Monday, May 16, 2005

Explain it to the middle aged Tennessee lady

Feynman said that you have really understood something only when you can bring it down to a freshman level - explain it with the simplest possible previous knowledge. However, what happens when you need to explain your research to your grandma?

As I was chatting in this flight with the middle-aged Tennessee couple, they asked me what I was doing exactly. I said "I am working with plasmas, like plasma TVs. However we use plasma for a different purpose". The response was "Oh, what are you doing specifically then?"

I don't know why a 50 year old lady wanted to know how is plasma used outside lights and TVs. But I know for sure that I faced the following situation: This person wasn't even remotely close to a freshman level. She probably didn't have any kind of college knowledge: she was just a housewife from a small town in a southern state. How could I explain to here what a multibunched plasma wakefield accelerator is?

I think that I could do it alright if we had a sufficient amount of time and the ability to make some notes. Then I have the strong belief that I could explain it - step by step, start from the very basics and up to the highest concepts. Just the main idea, not the whole thing of course. But, I didn't have that either. She didn't want a long debate, she needed a short answer, maybe in a couple of sentences that explained what was I doing... And here comes one of the toughest things I have ever faced: how the hell am I supposed to do that? It requires great skill to be able to get a concept from a vague complicated research level down to 1 sentence, a sentence that has to be so accurate, so concise, so clear, so exact and at the same time so simple and well understood that a 50 year old lady from a small town of Tennessee that has never even remotely heard of these things can grasp.

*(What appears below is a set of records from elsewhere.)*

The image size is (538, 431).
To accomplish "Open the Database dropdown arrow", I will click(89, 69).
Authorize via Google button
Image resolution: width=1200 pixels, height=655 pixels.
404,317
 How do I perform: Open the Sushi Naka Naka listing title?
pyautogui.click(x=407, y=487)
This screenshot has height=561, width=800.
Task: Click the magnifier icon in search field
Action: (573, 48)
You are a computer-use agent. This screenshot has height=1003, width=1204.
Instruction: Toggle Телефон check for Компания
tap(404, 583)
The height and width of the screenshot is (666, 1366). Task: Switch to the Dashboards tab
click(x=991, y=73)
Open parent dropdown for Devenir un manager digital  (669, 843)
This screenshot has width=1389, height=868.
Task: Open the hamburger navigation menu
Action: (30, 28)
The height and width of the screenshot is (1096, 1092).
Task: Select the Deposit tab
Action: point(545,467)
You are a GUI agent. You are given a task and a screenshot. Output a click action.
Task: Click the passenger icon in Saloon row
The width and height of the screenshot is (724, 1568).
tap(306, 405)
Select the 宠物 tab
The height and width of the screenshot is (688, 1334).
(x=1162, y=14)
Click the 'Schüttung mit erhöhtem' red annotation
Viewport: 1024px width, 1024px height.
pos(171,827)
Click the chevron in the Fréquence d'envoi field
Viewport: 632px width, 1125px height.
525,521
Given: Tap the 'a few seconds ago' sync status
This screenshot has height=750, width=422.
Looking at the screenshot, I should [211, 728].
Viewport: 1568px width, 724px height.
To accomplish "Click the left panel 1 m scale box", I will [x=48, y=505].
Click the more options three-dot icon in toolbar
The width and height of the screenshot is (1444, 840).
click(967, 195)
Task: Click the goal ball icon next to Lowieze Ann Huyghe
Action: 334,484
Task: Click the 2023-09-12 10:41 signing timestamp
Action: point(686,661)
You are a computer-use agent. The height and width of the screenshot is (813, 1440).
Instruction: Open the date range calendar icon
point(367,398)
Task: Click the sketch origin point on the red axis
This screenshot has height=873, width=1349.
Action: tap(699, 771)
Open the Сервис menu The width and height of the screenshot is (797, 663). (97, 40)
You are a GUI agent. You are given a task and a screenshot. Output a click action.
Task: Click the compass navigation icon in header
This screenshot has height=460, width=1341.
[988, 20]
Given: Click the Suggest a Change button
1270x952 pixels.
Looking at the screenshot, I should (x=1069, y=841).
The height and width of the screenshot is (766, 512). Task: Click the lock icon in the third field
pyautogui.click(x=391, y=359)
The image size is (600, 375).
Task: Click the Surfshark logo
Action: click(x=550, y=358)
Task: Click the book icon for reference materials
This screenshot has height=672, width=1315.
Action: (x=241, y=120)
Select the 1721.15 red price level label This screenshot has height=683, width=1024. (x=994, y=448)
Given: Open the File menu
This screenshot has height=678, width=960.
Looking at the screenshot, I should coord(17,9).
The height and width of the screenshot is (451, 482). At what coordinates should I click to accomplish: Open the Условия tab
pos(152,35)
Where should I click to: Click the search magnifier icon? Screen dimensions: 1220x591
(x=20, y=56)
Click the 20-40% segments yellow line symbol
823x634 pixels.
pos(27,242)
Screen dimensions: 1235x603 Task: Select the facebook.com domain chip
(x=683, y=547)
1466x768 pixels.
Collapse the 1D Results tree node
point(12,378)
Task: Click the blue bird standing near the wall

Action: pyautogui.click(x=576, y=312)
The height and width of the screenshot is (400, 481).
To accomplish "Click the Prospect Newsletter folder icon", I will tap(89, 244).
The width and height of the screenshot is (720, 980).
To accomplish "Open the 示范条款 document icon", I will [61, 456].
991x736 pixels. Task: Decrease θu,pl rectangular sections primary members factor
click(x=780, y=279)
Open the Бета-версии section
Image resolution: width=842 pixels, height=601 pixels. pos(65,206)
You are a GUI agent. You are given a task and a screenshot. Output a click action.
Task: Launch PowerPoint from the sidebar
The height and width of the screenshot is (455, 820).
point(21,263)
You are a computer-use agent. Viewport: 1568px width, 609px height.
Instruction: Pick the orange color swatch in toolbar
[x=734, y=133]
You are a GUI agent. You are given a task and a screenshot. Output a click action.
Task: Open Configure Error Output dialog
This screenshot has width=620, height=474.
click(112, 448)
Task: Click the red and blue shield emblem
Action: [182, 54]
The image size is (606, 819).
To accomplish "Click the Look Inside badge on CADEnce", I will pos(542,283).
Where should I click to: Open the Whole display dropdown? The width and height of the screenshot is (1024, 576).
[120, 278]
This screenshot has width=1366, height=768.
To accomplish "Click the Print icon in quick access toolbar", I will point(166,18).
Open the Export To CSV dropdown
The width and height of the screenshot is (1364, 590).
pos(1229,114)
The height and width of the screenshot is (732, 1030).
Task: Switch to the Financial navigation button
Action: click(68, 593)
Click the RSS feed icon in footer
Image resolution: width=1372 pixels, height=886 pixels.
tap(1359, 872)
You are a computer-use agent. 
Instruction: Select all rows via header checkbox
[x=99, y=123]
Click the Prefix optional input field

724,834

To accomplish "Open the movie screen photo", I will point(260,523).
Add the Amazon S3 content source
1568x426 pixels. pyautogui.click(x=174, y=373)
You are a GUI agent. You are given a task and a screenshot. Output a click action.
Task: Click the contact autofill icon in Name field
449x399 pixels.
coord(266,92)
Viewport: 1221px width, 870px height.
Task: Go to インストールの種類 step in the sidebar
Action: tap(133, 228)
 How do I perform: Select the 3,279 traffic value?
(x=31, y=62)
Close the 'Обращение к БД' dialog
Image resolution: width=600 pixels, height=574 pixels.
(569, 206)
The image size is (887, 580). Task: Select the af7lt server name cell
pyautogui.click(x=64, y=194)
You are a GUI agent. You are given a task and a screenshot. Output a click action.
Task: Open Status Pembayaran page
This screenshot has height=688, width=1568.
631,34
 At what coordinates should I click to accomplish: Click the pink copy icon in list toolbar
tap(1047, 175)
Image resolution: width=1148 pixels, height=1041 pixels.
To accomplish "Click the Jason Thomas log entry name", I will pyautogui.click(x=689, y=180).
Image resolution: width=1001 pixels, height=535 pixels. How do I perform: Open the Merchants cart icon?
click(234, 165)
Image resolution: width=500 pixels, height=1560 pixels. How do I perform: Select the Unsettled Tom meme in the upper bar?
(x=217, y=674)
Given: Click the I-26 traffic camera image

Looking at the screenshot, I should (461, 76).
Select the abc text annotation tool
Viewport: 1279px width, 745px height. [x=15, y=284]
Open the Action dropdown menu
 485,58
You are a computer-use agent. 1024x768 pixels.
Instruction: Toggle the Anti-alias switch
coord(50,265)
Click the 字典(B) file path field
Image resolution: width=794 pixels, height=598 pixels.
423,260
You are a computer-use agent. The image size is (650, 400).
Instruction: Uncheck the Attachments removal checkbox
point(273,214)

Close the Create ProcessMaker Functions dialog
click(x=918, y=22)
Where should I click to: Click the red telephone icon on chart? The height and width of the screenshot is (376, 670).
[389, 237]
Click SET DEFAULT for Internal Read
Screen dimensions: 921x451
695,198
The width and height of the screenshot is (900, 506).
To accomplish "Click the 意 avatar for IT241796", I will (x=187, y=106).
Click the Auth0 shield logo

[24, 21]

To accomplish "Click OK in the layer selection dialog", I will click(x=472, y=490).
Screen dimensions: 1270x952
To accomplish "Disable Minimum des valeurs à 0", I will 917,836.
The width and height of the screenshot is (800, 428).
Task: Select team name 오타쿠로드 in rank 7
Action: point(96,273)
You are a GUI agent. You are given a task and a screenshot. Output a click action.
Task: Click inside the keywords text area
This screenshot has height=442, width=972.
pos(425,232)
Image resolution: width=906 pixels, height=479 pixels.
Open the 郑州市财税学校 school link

There are some questions that people ask me very often. For example, "How is LA compared to NY?" or "Do you think the people in CA are friendly?" or "What are you going to do after you graduate?". These are questions that require considerable discussions and it's tough to answer them simply. However over the years that I've been here I have answered these questions so many times that now I have narrowed down the answers to 2-3 sentences each - a concise set of arguments that makes sense (although dense in content) and makes people happy as an answer.

Well, eventually I will do the same thing with my research.